Generative AI (Sora, Midjourney, ChatGPT) will soon produce full-length movies, personalized soap operas, and infinite video games. Soon, you may ask your TV: "Generate a rom-com set in ancient Rome starring a cat as the lead." The bottleneck will shift from creation to curation.
What comes next? The next frontier for entertainment content is generative AI and spatial computing. delphinefilms230309laurenphillipsxxx1080
To understand the present, we must look to the past. For most of the 20th century, popular media was a one-to-many broadcast model. Three major television networks (ABC, CBS, NBC) and a handful of movie studios dictated what America watched. Radio played the same top 40 hits on repeat. This "gatekeeper era" meant that entertainment content was homogenized; everyone watched the MASH* finale or listened to Michael Jackson’s Thriller because there were no other options. Generative AI (Sora, Midjourney, ChatGPT) will soon produce
The first seismic shift occurred with cable television in the 1980s and 90s. MTV, ESPN, and HBO introduced the concept of narrowcasting—targeting specific demographics. Suddenly, entertainment content fragmented into genres: 24-hour news, reality TV, and prestige dramas. However, the true revolution began with the proliferation of broadband internet and the launch of YouTube (2005), streaming services (Netflix’s pivot in 2007), and social media platforms (Facebook, Instagram, and later TikTok). The next frontier for entertainment content is generative
Today, popular media is defined by decentralization. Anyone with a smartphone is a studio. The line between "producer" and "consumer" has blurred into a new entity: the prosumer.

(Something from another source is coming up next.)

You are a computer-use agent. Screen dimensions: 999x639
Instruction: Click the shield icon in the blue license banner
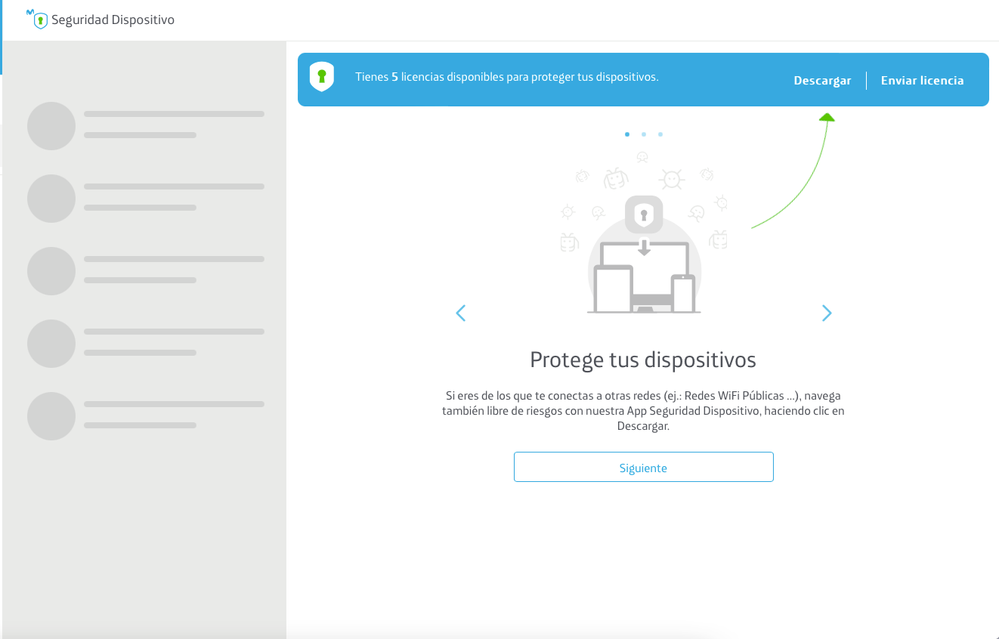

Passive viewing is fading. Video games (Fortnite, Roblox, Genshin Impact) have become the highest-grossing sector of entertainment content. Furthermore, interactive films (Black Mirror: Bandersnatch) and live-streaming (Twitch, Kick) allow audiences to influence the narrative in real time. Augmented Reality (AR) filters and Virtual Reality (VR) concerts are bridging the gap between digital and physical reality.
While visual media dominates, audio has staged a comeback. Podcasts offer deep-dive, long-form popular media that counterbalances the brevity of TikTok. From true crime (Serial) to celebrity interviews (Call Her Daddy), audio content creates an intimate parasocial bond that video often cannot replicate.